Ecco, da che ho ricordo, si sono sempre venduti più Adelphi e Neri
Pozza che Mondadori o Newton Compton. Il che, a mio avviso, sta a
significare che i Lettori italiani hanno già scelto, e stanno
comportandosi di conseguenza da un po'.
Ci
sono – l'ho detto spesso, lo ripeterò ancora oggi e scusatemi la
ridondanza – Lettori e Non-Lettori. Capita che i Non-Lettori
vengano colpiti da una campagna di marketing così potente da
convincersi a leggere effettivamente un libro, com'è successo coloro
che si sono sciroppate l'intera trilogia delle 50Sfumature. Ora, la
suddetta trilogia le ha avvicinate alla lettura? Ha spalancato loro
un mondo fatto di sogni, pagine e parole? No. Ovvio che no. Hanno
letto un libro di una elementarità disarmante solo per via
dell'immensa pubblicità, e ben difficilmente ripeteranno
l'esperienza nel prossimo futuro.
Dunque,
quello che voglio dire è che qualsiasi libro può vendere, se
sostenuto da una buona campagna di marketing. Ildefonso Falcones non
scrive certo leggerezze ammazza-tempo, eppure credo che tutti
possiamo renderci conto del best-seller. E non è che Murakami sia
propriamente assimilabile a Fabio Volo, ma direi che possiamo
concordare che le vendite del nipponico quasi-Nobel non sono affatto
male. Vogliamo citare anche il successo di Stoner, il capolavoro
riscoperto di John Williams?
Non
è un caso che questi libri vendano. Si chiama 'buona comunicazione'.
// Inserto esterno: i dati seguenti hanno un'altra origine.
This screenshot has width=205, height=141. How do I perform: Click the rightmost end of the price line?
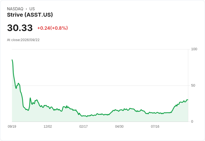pos(188,100)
È quello che accade quando non soltanto ci si rende conto di avere
qualcosa di davvero promettente tra le mani, ma si è anche
consapevoli del fatto che è inutile essere in possesso di un tale
tesoro, se non lo si comunica decentemente. Buona comunicazione. È
tutto lì.
Le
case editrici di cui mi lamento sono quelle che non hanno ben
presente questa cosa, e che basano le loro pubblicazioni su quello
che pensano che i Lettori vogliano, senza accorgersi che stanno
guardando ai Non-Lettori. O a quello strappo alla regola di cui anche
i Lettori più Lettori hanno bisogno tra un Ernest Hemingway e un
Jack London.
Non
sanno cosa dire, né a chi dirlo. Non riescono a dare di sé
un'immagine chiara e affidabile. Non capiscono che un buon libro
potrebbe piacere sia ai Lettori che ai Non-Lettori, ma che un brutto libro
taglierà fuori quella stessa fetta di Lettori che sta sostenendo
l'editoria italiana. Soprattutto, non si rendono conto che dovrebbero
essere loro a fare tutto il possibile per crearne nuovi, di Lettori.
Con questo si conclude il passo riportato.